> [Stored records]

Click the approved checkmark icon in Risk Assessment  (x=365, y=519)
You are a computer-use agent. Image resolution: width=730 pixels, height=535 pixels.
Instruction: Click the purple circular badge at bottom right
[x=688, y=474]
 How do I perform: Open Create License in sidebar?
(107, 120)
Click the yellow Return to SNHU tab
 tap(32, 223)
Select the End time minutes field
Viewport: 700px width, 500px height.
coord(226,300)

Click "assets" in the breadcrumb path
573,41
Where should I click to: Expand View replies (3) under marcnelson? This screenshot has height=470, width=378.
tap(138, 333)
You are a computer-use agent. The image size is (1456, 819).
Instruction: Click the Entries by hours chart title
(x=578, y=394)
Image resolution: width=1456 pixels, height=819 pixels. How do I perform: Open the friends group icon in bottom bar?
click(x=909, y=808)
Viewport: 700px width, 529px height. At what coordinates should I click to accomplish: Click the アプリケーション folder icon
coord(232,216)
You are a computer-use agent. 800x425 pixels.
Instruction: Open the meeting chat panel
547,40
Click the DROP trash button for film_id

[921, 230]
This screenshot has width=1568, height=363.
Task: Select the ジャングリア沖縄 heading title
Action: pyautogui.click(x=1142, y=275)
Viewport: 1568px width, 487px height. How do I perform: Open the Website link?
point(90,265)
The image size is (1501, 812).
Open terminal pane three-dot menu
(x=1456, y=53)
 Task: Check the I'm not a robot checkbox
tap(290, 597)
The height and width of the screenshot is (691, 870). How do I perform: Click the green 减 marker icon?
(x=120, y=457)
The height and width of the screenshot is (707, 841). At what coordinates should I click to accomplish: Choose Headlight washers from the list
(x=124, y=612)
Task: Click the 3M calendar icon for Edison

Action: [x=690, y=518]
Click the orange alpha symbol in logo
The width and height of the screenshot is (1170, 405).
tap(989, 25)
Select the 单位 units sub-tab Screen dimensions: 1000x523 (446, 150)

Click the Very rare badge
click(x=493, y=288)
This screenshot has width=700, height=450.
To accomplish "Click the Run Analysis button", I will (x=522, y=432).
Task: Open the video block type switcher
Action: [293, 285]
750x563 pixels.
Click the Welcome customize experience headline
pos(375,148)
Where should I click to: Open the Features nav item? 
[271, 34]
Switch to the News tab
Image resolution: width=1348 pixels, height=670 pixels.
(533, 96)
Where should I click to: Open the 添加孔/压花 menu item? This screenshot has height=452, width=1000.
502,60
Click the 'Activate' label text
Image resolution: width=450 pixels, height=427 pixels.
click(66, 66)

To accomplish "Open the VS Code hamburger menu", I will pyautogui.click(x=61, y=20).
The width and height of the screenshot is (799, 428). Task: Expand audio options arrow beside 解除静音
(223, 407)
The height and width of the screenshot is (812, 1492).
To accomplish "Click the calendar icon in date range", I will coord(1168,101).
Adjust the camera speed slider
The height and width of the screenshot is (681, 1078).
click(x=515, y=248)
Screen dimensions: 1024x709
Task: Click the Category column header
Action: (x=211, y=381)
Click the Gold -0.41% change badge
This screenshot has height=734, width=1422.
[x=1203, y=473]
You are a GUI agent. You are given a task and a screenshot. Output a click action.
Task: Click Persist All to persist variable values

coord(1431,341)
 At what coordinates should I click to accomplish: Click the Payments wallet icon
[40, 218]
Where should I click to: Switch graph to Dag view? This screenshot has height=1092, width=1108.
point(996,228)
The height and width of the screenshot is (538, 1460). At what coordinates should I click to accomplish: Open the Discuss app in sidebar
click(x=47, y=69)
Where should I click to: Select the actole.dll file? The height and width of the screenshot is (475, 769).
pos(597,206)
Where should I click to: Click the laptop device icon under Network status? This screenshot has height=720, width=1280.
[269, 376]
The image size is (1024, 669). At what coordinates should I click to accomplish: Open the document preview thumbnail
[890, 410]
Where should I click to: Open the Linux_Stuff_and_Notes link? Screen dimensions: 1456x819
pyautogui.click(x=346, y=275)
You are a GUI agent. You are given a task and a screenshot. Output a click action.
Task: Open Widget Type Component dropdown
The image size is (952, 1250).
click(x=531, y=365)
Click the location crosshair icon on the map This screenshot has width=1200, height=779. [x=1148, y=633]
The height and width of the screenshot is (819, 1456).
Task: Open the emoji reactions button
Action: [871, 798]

> [TASK PROMPT] Quote every line of the records above word for word.

> [THE SOLUTION]
Click the approved checkmark icon in Risk Assessment  (x=365, y=519)
You are a computer-use agent. Image resolution: width=730 pixels, height=535 pixels.
Instruction: Click the purple circular badge at bottom right
[x=688, y=474]
 How do I perform: Open Create License in sidebar?
(107, 120)
Click the yellow Return to SNHU tab
 tap(32, 223)
Select the End time minutes field
Viewport: 700px width, 500px height.
coord(226,300)

Click "assets" in the breadcrumb path
573,41
Where should I click to: Expand View replies (3) under marcnelson? This screenshot has height=470, width=378.
tap(138, 333)
You are a computer-use agent. The image size is (1456, 819).
Instruction: Click the Entries by hours chart title
(x=578, y=394)
Image resolution: width=1456 pixels, height=819 pixels. How do I perform: Open the friends group icon in bottom bar?
click(x=909, y=808)
Viewport: 700px width, 529px height. At what coordinates should I click to accomplish: Click the アプリケーション folder icon
coord(232,216)
You are a computer-use agent. 800x425 pixels.
Instruction: Open the meeting chat panel
547,40
Click the DROP trash button for film_id

[921, 230]
This screenshot has width=1568, height=363.
Task: Select the ジャングリア沖縄 heading title
Action: pyautogui.click(x=1142, y=275)
Viewport: 1568px width, 487px height. How do I perform: Open the Website link?
point(90,265)
The image size is (1501, 812).
Open terminal pane three-dot menu
(x=1456, y=53)
 Task: Check the I'm not a robot checkbox
tap(290, 597)
The height and width of the screenshot is (691, 870). How do I perform: Click the green 减 marker icon?
(x=120, y=457)
The height and width of the screenshot is (707, 841). At what coordinates should I click to accomplish: Choose Headlight washers from the list
(x=124, y=612)
Task: Click the 3M calendar icon for Edison

Action: [x=690, y=518]
Click the orange alpha symbol in logo
The width and height of the screenshot is (1170, 405).
tap(989, 25)
Select the 单位 units sub-tab Screen dimensions: 1000x523 (446, 150)

Click the Very rare badge
click(x=493, y=288)
This screenshot has width=700, height=450.
To accomplish "Click the Run Analysis button", I will (x=522, y=432).
Task: Open the video block type switcher
Action: [293, 285]
750x563 pixels.
Click the Welcome customize experience headline
pos(375,148)
Where should I click to: Open the Features nav item? 
[271, 34]
Switch to the News tab
Image resolution: width=1348 pixels, height=670 pixels.
(533, 96)
Where should I click to: Open the 添加孔/压花 menu item? This screenshot has height=452, width=1000.
502,60
Click the 'Activate' label text
Image resolution: width=450 pixels, height=427 pixels.
click(66, 66)

To accomplish "Open the VS Code hamburger menu", I will pyautogui.click(x=61, y=20).
The width and height of the screenshot is (799, 428). Task: Expand audio options arrow beside 解除静音
(223, 407)
The height and width of the screenshot is (812, 1492).
To accomplish "Click the calendar icon in date range", I will coord(1168,101).
Adjust the camera speed slider
The height and width of the screenshot is (681, 1078).
click(x=515, y=248)
Screen dimensions: 1024x709
Task: Click the Category column header
Action: (x=211, y=381)
Click the Gold -0.41% change badge
This screenshot has height=734, width=1422.
[x=1203, y=473]
You are a GUI agent. You are given a task and a screenshot. Output a click action.
Task: Click Persist All to persist variable values

coord(1431,341)
 At what coordinates should I click to accomplish: Click the Payments wallet icon
[40, 218]
Where should I click to: Switch graph to Dag view? This screenshot has height=1092, width=1108.
point(996,228)
The height and width of the screenshot is (538, 1460). At what coordinates should I click to accomplish: Open the Discuss app in sidebar
click(x=47, y=69)
Where should I click to: Select the actole.dll file? The height and width of the screenshot is (475, 769).
pos(597,206)
Where should I click to: Click the laptop device icon under Network status? This screenshot has height=720, width=1280.
[269, 376]
The image size is (1024, 669). At what coordinates should I click to accomplish: Open the document preview thumbnail
[890, 410]
Where should I click to: Open the Linux_Stuff_and_Notes link? Screen dimensions: 1456x819
pyautogui.click(x=346, y=275)
You are a GUI agent. You are given a task and a screenshot. Output a click action.
Task: Open Widget Type Component dropdown
The image size is (952, 1250).
click(x=531, y=365)
Click the location crosshair icon on the map This screenshot has width=1200, height=779. [x=1148, y=633]
The height and width of the screenshot is (819, 1456).
Task: Open the emoji reactions button
Action: [871, 798]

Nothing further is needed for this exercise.